Mais ce serait peu de chose que quelques nations de plus, — si riches que puissent être les neuves harmonies, dont elles enrichiront la symphonie humaine, — ce serait peu de chose, si ces forces de l’Asie n’étaient le véhicule d’une nouvelle raison de vivre, de mourir, et (ce qui compte le plus !) d’agir pour toute l’humanité, si elles n’apportaient à l’Europe épuisée un nouveau viatique.

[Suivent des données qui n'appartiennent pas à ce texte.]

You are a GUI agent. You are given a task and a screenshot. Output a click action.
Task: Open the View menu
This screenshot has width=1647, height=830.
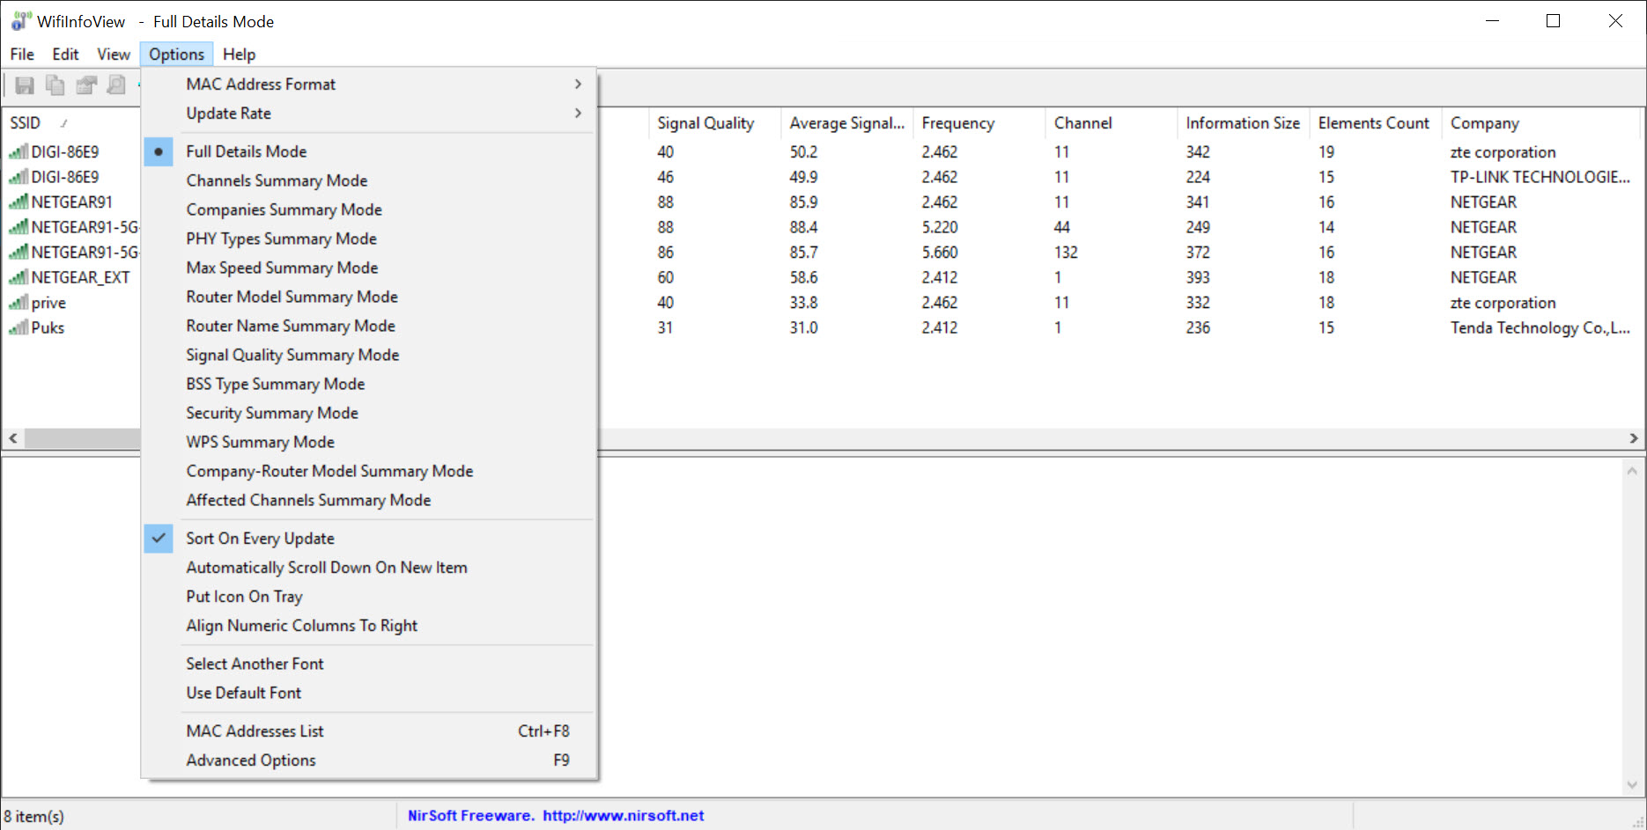113,55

Le monde est balayé par le vent de la violence. Cet orage qui brûle les moissons de notre civilisation n’avait rien d’imprévu. Des siècles de brutal orgueil national, exalté par l’idéologie idolâtrique de la Révolution, propagé par le mimétisme aveugle des démocraties, — et, pour couronnement, un siècle d’industrialisme inhumain et de gloutonne ploutocratie, un machinisme asservisseur, un matérialisme économique où l’âme meurt étouffée, — devaient fatalement mener à ces confuses mêlées, où disparaissent les trésors de l’Occident. Ce ne serait pas assez de dire qu’il y avait là une nécessité. Il y a là une Dikè. Chaque peuple égorge l’autre, au nom des mêmes principes, qui masquent les mêmes intérêts et les mêmes instincts de Caïns. Chacun, — nationalistes, fascistes, bolcheviks, peuples et classes opprimés, peuples et classes oppresseurs, — chacun revendique pour soi, en le refusant aux autres, le droit à la violence, qui lui paraît le Droit. Il y a un demi-siècle, la Force primait le Droit. Aujourd’hui, c’est bien pire : la Force est le Droit. Elle l’a dévoré.
Dans ce vieux monde qui s’écroule, nul asile, nul espoir. Aucune grande lumière. L’Église donne des conseils anodins, vertueux et dosés, qui veillent prudemment à ne la point brouiller avec les puissants ; au reste, elle conseille, et ne donne point l’exemple. De fades pacifistes bêlent languissamment, et l’on sent qu’ils hésitent ; ils parlent d’une foi, qu’ils ne sont pas sûrs d’avoir. Qui leur prouvera cette foi ? Et comment, au milieu de ce monde qui la nie ? — Comme une foi se prouve. En agissant !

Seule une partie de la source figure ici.